Work to be completed>
Reproduce the listing below exactly, beginning with its first line and ending with the line that holds "Given: Open the tweet's three-dot more menu"; pictures are not part of the copy.

####

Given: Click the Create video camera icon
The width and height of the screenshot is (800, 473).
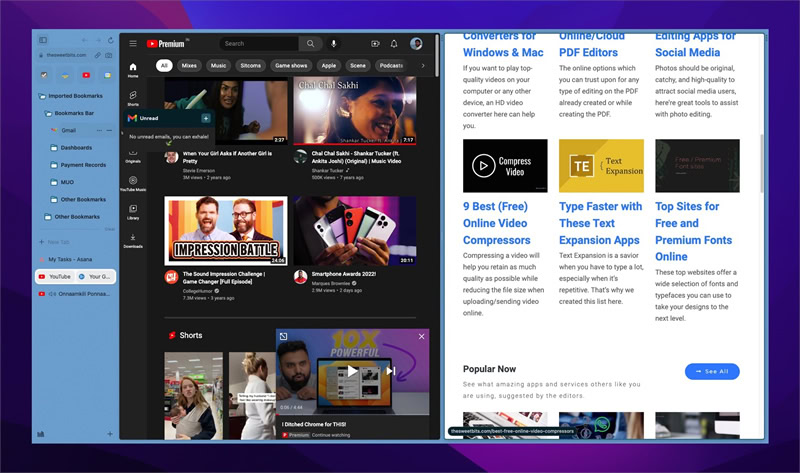Looking at the screenshot, I should click(x=375, y=44).
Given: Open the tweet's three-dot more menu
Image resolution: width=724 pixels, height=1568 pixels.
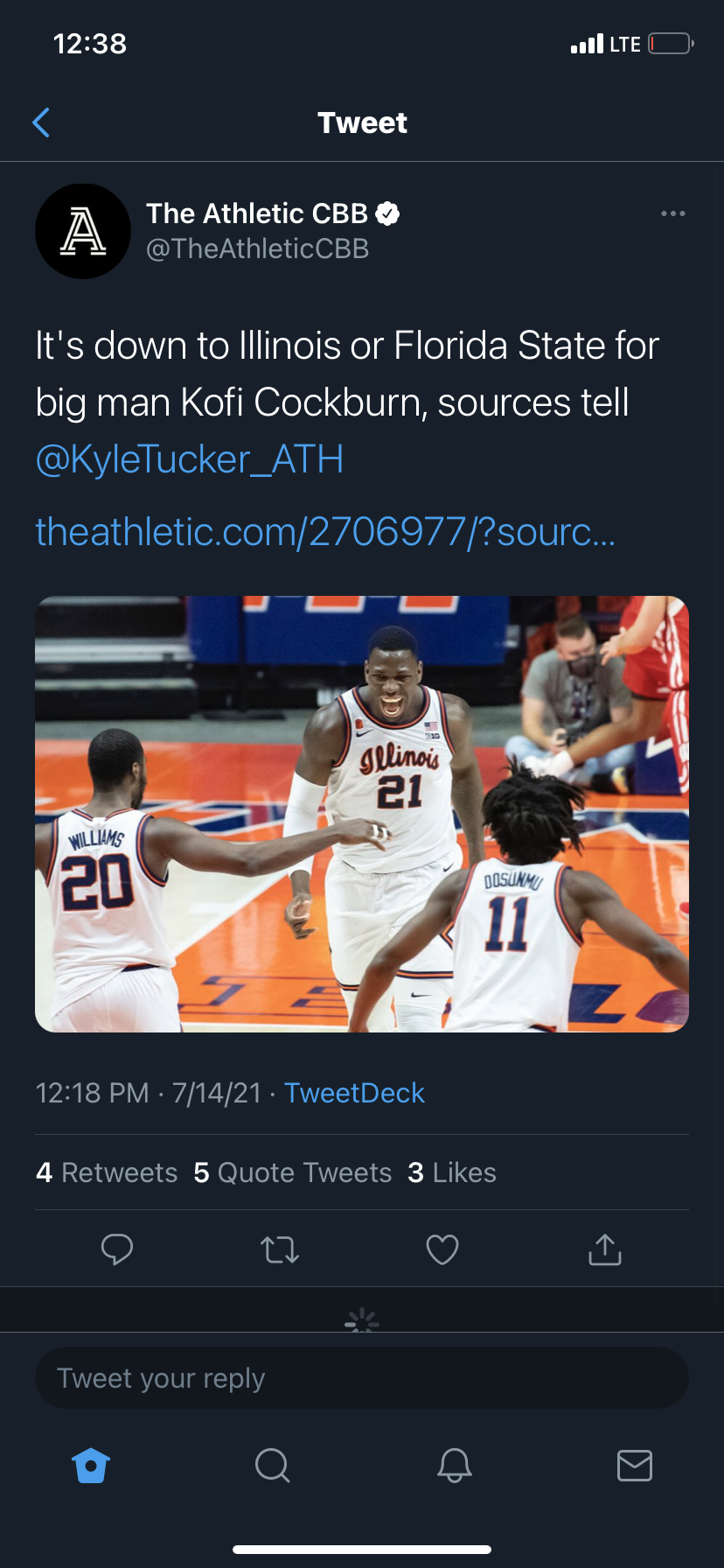Looking at the screenshot, I should click(672, 214).

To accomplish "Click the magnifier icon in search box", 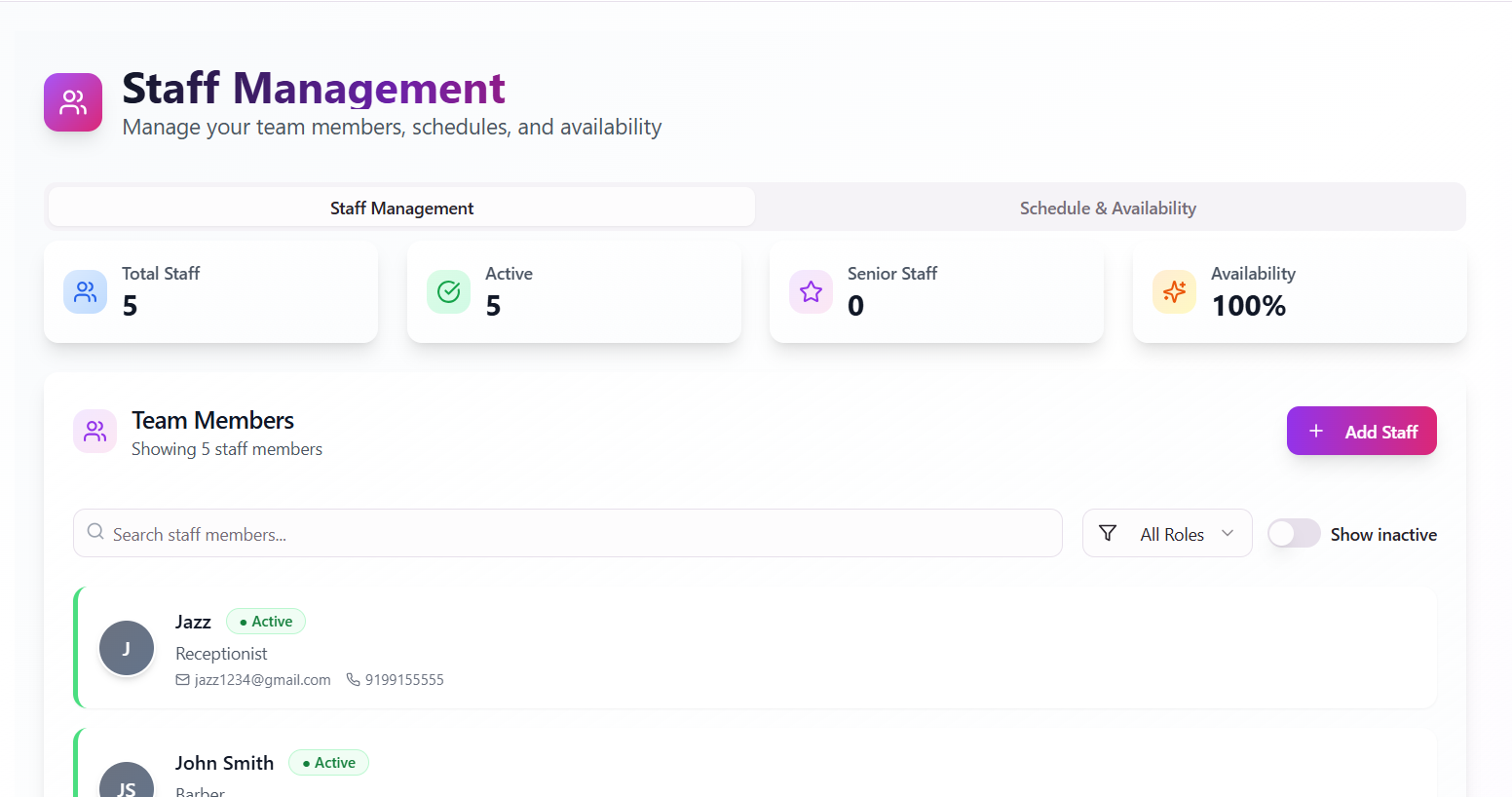I will click(95, 532).
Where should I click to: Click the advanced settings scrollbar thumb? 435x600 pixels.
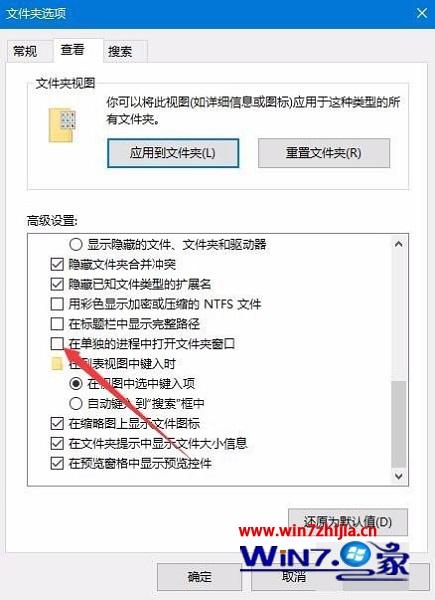pyautogui.click(x=399, y=424)
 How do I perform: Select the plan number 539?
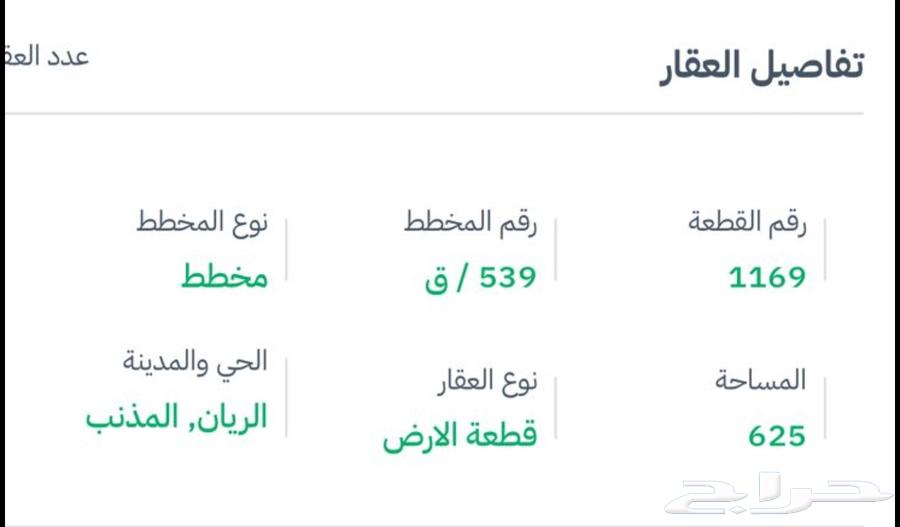pyautogui.click(x=507, y=277)

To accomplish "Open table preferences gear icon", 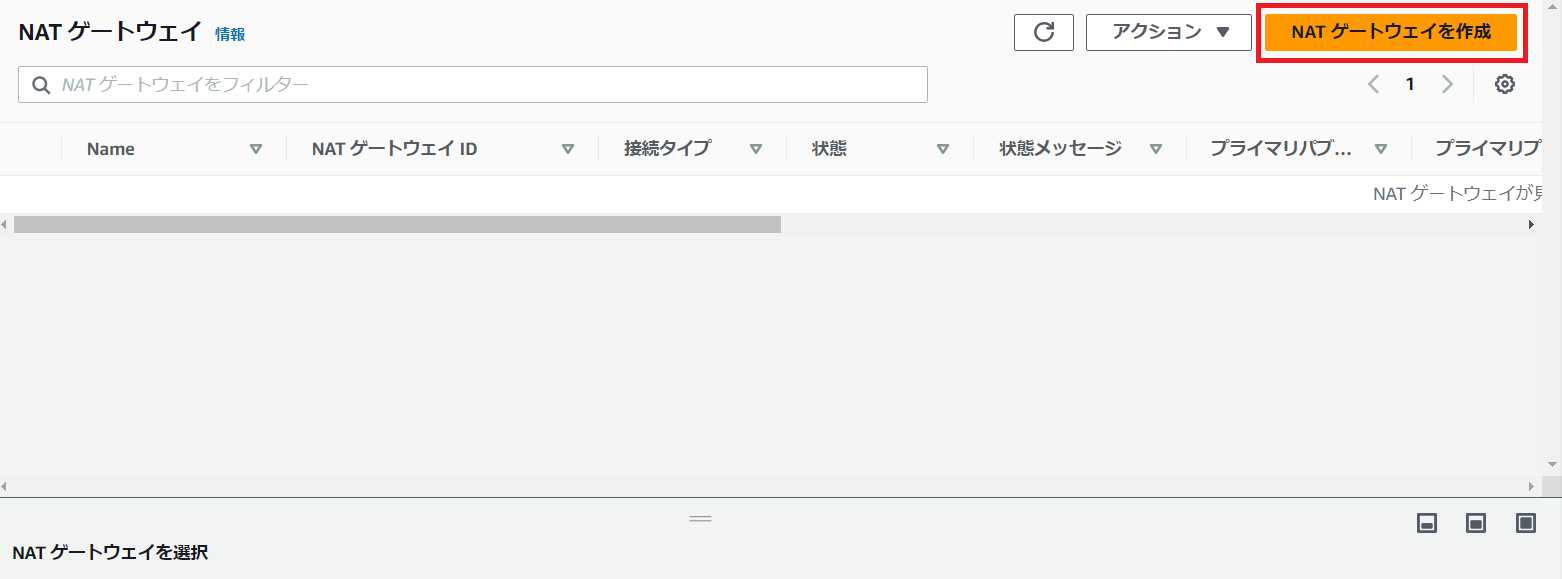I will [1504, 84].
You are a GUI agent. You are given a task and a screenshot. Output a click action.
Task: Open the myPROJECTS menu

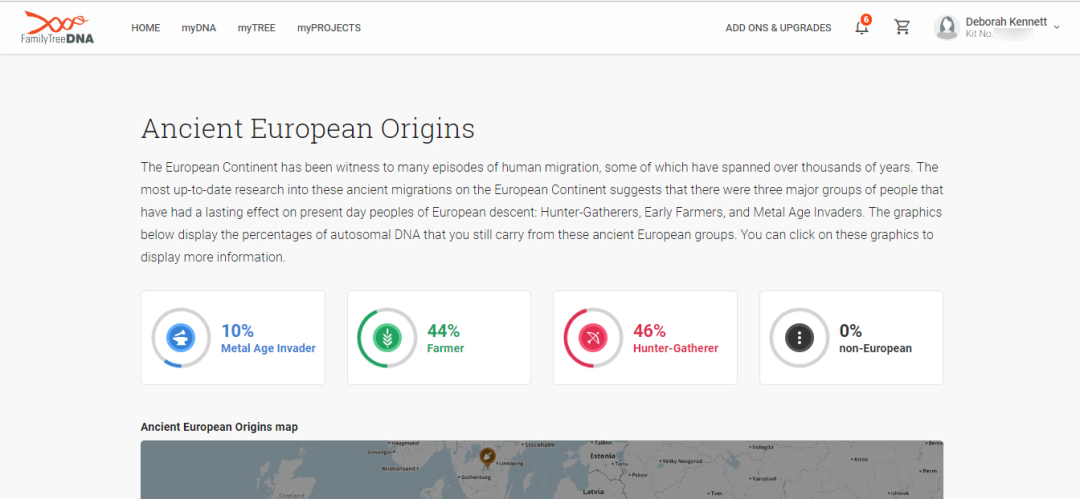(329, 28)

####

Result for this exercise>
Given: Click the Create video camera icon
The width and height of the screenshot is (800, 473).
Looking at the screenshot, I should click(x=375, y=44).
Given: Open the tweet's three-dot more menu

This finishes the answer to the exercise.